Dataset excerpt ::
* * *

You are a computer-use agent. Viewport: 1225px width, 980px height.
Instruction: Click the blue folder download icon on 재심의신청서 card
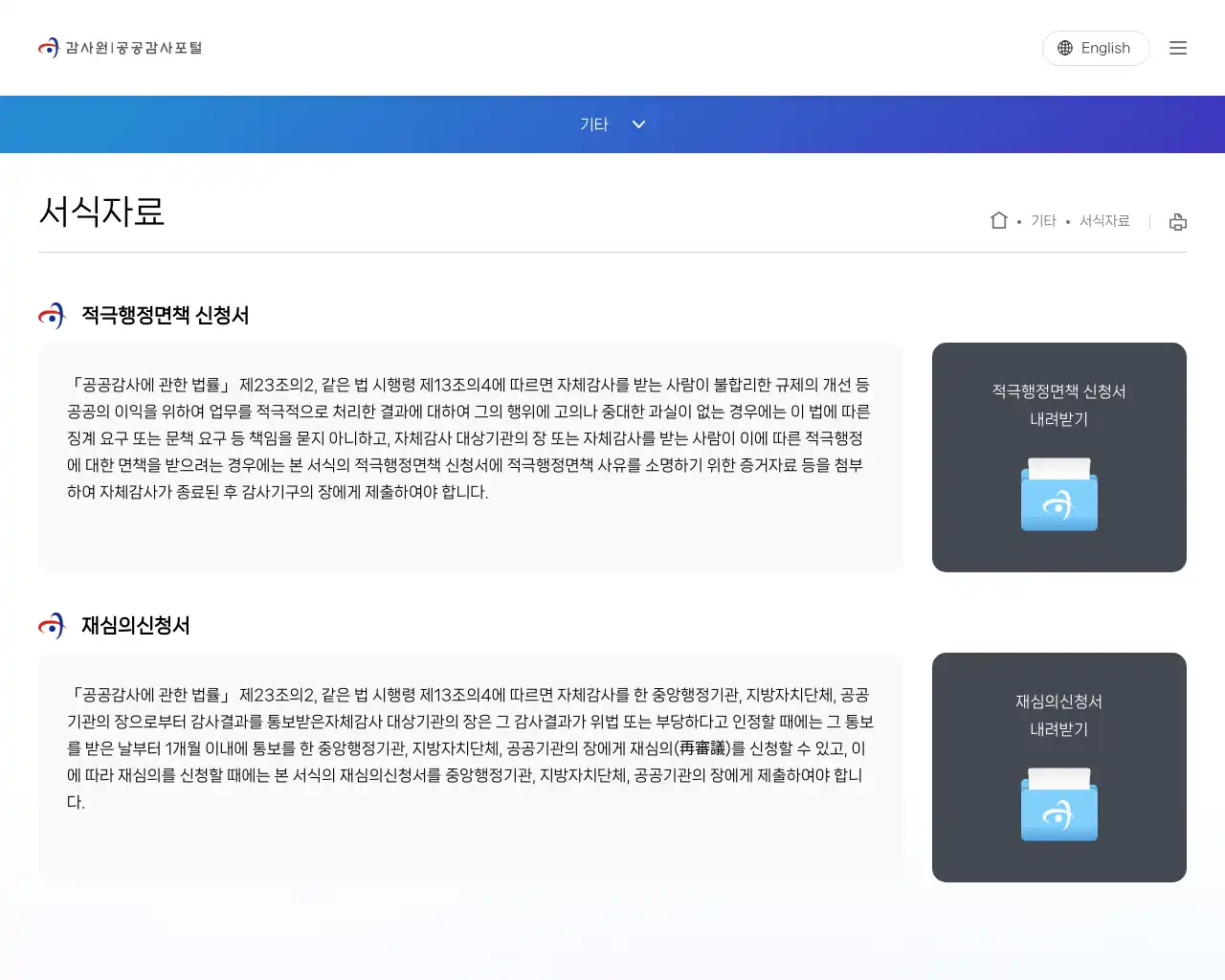1058,805
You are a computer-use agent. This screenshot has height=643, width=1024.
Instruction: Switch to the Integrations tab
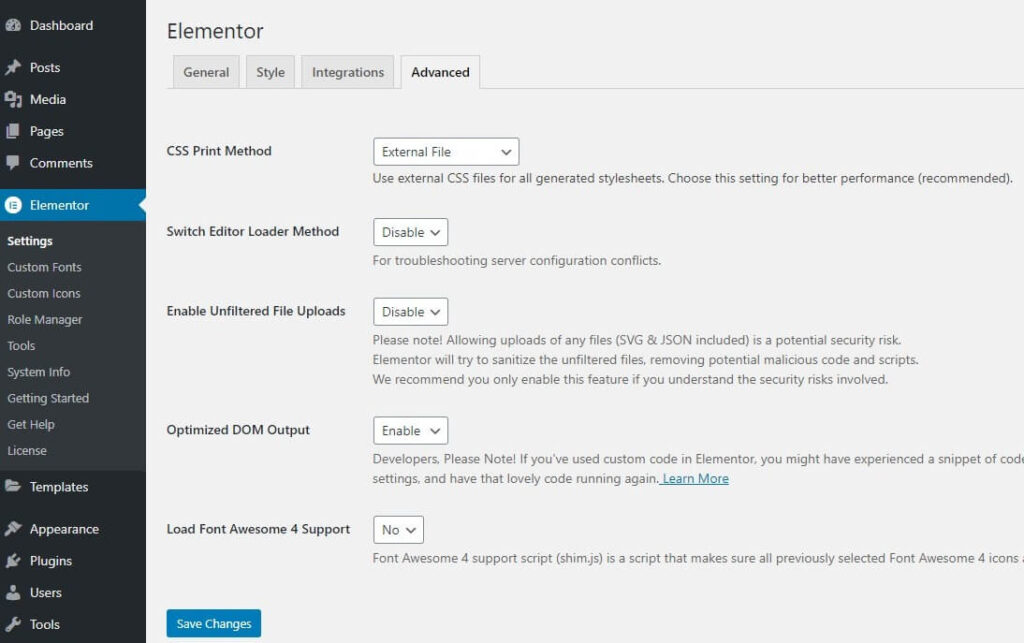(x=347, y=72)

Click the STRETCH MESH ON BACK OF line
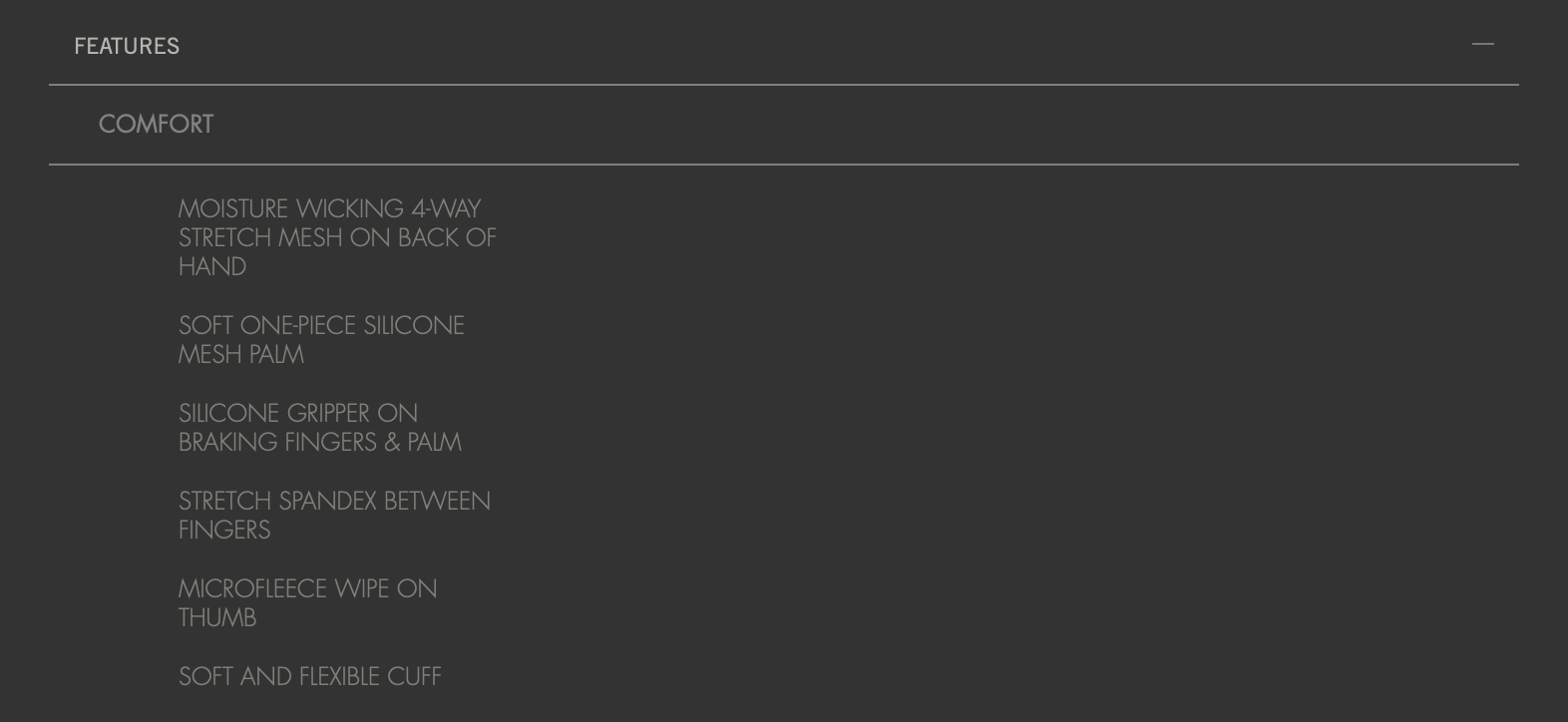point(337,238)
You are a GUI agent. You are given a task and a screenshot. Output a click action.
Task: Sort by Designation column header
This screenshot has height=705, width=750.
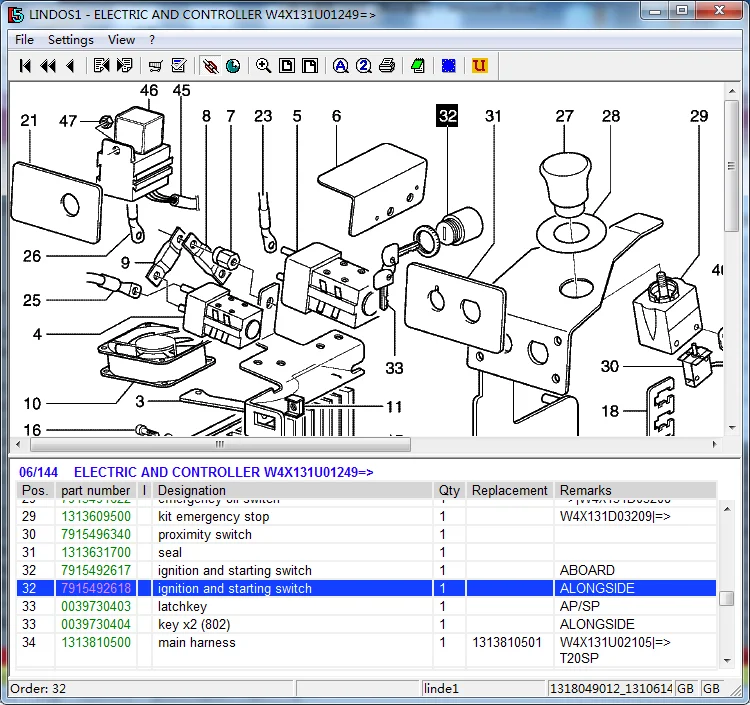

* * *

What you have to do :: Collect each line of the material above that contains the string "width", and copy those lines in full.

Answer in full ::
You are a computer-use agent. Viewport: 1225px width, 980px height.
You are a computer-use agent. This screenshot has height=643, width=1024.
This screenshot has height=705, width=750.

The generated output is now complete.